**WHAT THE TASK ASKS**
Please quote only the lines that start at the one with "Task: Focus the Search for Threats text field" and go on to the last line of the data, both ends kept.

**RAW DATA**
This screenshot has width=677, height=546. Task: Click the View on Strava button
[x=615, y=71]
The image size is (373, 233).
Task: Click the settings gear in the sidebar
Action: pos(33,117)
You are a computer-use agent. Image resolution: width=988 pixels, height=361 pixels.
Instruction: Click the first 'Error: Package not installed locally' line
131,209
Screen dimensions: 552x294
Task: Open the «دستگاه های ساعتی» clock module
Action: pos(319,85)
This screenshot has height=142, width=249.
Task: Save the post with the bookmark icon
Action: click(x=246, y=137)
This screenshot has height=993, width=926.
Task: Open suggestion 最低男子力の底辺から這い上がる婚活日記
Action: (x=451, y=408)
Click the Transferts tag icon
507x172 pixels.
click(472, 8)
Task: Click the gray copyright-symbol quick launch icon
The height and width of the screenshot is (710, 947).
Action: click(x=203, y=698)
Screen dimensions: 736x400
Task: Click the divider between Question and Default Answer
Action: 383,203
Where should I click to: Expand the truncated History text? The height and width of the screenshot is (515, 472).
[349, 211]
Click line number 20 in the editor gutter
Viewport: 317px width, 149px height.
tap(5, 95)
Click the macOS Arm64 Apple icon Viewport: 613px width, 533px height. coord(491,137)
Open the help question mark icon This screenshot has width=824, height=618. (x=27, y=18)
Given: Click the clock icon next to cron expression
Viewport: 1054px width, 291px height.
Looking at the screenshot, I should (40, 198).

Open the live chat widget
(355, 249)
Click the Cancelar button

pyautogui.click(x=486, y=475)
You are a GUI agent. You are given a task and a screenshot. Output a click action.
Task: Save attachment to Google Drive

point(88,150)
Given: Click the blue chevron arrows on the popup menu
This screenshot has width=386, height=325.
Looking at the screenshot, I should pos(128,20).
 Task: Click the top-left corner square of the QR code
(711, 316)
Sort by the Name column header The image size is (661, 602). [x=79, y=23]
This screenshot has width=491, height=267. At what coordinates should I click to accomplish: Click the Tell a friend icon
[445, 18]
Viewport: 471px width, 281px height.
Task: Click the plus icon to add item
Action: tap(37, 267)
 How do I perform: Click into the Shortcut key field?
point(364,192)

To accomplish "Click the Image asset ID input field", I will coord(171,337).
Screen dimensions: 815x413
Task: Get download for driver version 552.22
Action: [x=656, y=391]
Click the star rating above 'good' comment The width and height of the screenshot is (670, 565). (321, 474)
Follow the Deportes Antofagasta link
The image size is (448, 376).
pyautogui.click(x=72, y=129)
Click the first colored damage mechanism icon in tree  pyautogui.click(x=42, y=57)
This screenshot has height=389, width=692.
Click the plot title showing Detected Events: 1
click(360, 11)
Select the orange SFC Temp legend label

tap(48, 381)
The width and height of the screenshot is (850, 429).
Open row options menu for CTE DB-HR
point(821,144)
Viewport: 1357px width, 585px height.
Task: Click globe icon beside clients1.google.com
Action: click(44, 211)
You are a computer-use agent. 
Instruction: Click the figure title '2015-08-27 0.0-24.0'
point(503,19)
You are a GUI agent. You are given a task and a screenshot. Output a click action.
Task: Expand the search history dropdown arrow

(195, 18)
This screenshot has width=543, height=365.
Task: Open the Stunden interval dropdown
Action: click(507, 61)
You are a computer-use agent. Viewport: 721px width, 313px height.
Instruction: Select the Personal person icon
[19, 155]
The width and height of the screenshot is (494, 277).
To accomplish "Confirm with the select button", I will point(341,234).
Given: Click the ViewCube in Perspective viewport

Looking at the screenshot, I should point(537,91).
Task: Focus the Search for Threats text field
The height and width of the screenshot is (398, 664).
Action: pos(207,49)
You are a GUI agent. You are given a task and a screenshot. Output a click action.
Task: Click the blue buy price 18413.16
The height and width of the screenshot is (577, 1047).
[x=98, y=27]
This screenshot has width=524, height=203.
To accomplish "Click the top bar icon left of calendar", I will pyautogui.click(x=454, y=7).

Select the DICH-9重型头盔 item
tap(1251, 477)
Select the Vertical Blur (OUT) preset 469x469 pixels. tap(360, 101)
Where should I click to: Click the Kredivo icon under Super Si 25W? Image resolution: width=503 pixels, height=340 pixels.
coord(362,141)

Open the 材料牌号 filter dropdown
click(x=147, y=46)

**PROBLEM SOLUTION**
Task: Focus the Search for Threats text field
The height and width of the screenshot is (398, 664).
Action: pos(207,49)
You are a GUI agent. You are given a task and a screenshot. Output a click action.
Task: Click the blue buy price 18413.16
The height and width of the screenshot is (577, 1047).
[x=98, y=27]
This screenshot has width=524, height=203.
To accomplish "Click the top bar icon left of calendar", I will pyautogui.click(x=454, y=7).

Select the DICH-9重型头盔 item
tap(1251, 477)
Select the Vertical Blur (OUT) preset 469x469 pixels. tap(360, 101)
Where should I click to: Click the Kredivo icon under Super Si 25W? Image resolution: width=503 pixels, height=340 pixels.
coord(362,141)

Open the 材料牌号 filter dropdown
click(x=147, y=46)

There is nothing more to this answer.